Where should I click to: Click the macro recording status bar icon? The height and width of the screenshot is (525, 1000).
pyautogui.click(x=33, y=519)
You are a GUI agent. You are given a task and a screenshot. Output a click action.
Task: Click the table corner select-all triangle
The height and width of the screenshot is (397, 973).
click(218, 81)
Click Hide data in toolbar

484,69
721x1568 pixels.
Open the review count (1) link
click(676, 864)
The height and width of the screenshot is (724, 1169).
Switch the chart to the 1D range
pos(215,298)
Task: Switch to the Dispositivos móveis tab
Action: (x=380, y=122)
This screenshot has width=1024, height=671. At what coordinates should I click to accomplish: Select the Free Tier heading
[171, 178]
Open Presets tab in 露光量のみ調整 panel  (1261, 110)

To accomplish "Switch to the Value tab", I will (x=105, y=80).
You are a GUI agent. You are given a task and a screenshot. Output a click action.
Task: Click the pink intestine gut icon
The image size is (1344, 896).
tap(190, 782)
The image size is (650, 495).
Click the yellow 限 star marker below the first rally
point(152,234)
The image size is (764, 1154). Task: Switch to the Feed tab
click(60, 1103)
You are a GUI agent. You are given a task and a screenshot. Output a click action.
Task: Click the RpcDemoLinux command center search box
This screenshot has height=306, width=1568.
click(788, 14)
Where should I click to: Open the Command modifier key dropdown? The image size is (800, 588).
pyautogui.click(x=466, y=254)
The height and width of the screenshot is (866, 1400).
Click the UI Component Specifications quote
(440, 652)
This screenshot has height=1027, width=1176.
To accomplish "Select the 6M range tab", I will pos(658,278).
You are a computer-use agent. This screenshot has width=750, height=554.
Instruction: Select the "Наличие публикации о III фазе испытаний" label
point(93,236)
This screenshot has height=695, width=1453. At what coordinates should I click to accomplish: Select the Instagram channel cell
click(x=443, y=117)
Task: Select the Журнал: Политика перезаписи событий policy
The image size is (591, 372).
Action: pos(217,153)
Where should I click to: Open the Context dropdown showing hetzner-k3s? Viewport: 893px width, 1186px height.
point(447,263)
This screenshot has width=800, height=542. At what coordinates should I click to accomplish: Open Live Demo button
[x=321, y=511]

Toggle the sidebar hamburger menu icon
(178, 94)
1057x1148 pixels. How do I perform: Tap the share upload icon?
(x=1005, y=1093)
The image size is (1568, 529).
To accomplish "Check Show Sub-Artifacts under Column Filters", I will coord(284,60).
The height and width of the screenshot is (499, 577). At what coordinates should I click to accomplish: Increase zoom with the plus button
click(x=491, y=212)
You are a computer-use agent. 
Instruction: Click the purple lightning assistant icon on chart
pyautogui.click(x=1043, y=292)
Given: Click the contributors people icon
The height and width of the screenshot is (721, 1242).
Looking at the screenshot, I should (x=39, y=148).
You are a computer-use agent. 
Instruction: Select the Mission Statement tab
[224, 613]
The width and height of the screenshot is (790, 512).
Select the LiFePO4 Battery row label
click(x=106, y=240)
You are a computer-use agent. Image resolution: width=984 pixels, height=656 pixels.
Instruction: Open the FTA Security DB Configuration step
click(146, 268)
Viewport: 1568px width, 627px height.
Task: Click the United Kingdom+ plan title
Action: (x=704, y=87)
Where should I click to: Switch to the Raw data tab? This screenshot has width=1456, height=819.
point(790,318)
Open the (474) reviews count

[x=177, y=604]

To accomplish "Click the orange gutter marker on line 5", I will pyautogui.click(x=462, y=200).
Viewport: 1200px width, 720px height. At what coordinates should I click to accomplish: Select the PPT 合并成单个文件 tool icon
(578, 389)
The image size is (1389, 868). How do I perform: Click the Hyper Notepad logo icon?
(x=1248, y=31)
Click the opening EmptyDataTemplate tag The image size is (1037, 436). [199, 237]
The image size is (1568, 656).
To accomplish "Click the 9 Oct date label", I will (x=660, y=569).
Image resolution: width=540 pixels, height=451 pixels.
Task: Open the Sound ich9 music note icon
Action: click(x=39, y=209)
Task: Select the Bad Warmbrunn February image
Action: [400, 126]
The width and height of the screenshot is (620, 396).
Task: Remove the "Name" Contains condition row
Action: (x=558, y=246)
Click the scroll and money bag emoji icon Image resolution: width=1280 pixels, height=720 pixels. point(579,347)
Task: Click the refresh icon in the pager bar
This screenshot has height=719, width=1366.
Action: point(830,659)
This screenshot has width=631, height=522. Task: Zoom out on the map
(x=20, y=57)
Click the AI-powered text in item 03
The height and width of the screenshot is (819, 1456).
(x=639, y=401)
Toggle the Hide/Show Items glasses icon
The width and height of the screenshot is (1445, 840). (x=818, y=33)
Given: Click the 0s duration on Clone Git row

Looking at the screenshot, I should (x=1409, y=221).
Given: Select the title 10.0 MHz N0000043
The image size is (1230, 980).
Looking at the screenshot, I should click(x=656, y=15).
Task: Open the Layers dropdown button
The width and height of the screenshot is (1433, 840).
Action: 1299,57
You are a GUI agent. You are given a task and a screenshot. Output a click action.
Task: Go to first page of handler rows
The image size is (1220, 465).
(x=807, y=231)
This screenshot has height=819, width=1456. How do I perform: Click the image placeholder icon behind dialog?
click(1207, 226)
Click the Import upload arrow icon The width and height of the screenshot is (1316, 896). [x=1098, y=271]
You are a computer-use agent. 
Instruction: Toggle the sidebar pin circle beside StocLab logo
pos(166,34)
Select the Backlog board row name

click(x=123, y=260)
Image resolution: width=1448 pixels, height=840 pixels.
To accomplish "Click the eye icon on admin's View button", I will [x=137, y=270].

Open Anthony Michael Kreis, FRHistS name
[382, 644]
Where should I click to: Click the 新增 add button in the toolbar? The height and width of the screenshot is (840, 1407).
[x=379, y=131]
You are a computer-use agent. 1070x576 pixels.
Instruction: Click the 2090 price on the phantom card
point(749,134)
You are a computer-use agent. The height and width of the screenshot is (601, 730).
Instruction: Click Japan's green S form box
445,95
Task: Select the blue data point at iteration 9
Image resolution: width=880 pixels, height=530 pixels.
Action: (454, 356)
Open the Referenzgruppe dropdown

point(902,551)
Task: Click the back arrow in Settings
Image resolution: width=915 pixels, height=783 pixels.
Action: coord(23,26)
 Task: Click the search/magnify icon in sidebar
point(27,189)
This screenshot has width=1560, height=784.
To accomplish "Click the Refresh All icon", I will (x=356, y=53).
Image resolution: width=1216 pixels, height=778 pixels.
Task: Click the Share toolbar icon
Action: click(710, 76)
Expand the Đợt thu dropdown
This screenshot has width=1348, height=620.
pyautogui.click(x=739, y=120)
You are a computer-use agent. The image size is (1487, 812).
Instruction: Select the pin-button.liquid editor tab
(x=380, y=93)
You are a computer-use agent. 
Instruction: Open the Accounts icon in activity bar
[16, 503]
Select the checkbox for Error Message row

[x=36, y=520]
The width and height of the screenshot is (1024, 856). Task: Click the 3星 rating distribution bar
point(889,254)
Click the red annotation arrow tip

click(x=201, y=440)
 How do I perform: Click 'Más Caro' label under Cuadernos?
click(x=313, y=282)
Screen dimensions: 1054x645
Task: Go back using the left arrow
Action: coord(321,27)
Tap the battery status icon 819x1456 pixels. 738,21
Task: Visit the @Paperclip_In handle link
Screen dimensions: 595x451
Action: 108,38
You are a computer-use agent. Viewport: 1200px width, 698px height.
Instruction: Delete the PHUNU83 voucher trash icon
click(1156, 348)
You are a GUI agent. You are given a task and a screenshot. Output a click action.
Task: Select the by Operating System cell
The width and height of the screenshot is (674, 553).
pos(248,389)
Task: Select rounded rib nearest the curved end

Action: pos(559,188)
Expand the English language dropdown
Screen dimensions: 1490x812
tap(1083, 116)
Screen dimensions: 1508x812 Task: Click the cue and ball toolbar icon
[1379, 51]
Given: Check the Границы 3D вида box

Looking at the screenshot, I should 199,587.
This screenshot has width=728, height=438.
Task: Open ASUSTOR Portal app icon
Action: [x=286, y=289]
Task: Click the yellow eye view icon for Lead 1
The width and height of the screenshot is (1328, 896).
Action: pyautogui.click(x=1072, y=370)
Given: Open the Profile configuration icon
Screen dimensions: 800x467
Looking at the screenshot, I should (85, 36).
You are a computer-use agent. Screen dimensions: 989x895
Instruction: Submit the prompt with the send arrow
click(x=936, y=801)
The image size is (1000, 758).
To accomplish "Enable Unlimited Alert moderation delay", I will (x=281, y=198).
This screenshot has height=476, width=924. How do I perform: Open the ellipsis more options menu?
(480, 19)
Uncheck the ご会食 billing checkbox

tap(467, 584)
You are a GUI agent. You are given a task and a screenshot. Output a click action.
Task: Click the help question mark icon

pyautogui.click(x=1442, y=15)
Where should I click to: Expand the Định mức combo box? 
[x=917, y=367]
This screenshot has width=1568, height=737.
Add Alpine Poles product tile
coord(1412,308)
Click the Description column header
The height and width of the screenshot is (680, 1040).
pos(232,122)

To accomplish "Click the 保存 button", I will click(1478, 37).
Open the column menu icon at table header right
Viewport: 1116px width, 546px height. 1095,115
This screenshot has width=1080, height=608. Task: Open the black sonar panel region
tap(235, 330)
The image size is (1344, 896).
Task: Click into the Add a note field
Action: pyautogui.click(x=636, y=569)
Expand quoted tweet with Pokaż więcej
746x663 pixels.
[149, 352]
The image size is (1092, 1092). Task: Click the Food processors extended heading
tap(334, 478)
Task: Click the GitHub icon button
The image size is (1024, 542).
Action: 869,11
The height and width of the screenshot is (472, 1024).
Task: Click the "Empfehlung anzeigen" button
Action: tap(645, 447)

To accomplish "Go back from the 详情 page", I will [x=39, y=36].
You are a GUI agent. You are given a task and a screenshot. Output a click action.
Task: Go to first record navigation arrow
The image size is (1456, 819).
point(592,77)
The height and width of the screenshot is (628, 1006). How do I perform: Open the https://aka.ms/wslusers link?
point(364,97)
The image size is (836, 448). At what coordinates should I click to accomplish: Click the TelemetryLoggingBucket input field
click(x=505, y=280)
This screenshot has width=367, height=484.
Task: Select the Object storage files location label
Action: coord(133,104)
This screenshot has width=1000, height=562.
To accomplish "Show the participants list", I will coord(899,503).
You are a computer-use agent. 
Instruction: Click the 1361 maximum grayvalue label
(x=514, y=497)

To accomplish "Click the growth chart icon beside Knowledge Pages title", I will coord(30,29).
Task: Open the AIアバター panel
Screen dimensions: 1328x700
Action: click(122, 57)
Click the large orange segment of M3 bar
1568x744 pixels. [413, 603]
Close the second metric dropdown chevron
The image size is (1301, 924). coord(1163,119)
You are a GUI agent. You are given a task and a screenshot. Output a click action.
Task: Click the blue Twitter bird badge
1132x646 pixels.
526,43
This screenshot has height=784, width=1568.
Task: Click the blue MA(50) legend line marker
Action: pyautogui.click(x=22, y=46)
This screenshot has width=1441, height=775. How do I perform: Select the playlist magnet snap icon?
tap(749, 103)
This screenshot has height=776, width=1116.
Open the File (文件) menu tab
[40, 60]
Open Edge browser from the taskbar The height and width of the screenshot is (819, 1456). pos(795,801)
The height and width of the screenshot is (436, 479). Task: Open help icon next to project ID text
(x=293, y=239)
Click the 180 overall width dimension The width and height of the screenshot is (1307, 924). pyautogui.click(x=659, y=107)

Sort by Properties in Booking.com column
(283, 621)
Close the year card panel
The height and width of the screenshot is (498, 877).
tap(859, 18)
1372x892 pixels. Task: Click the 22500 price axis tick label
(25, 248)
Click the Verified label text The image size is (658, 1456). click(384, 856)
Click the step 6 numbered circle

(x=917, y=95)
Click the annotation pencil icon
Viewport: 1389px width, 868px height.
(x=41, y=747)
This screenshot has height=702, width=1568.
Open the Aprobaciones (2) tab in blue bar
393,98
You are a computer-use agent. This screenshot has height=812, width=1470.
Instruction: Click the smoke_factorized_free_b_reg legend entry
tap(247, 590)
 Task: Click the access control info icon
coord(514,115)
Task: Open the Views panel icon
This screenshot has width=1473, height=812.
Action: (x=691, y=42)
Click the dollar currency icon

■ **Brief**
Arrange the lines of the listing above as a Markdown table with the columns Entry and Text. Start at the line containing "You are a computer-use agent. The image" and end at the line containing "point(889,254)". Number each row and omit blank lines.

■ **Finished exercise**
| Entry | Text |
|---|---|
| 1 | You are a computer-use agent. The image size is (1487, 812). |
| 2 | Instruction: Select the pin-button.liquid editor tab |
| 3 | (x=380, y=93) |
| 4 | You are a computer-use agent.  |
| 5 | Instruction: Open the Accounts icon in activity bar |
| 6 | [16, 503] |
| 7 | Select the checkbox for Error Message row |
| 8 | [x=36, y=520] |
| 9 | The width and height of the screenshot is (1024, 856). Task: Click the 3星 rating distribution bar |
| 10 | point(889,254) |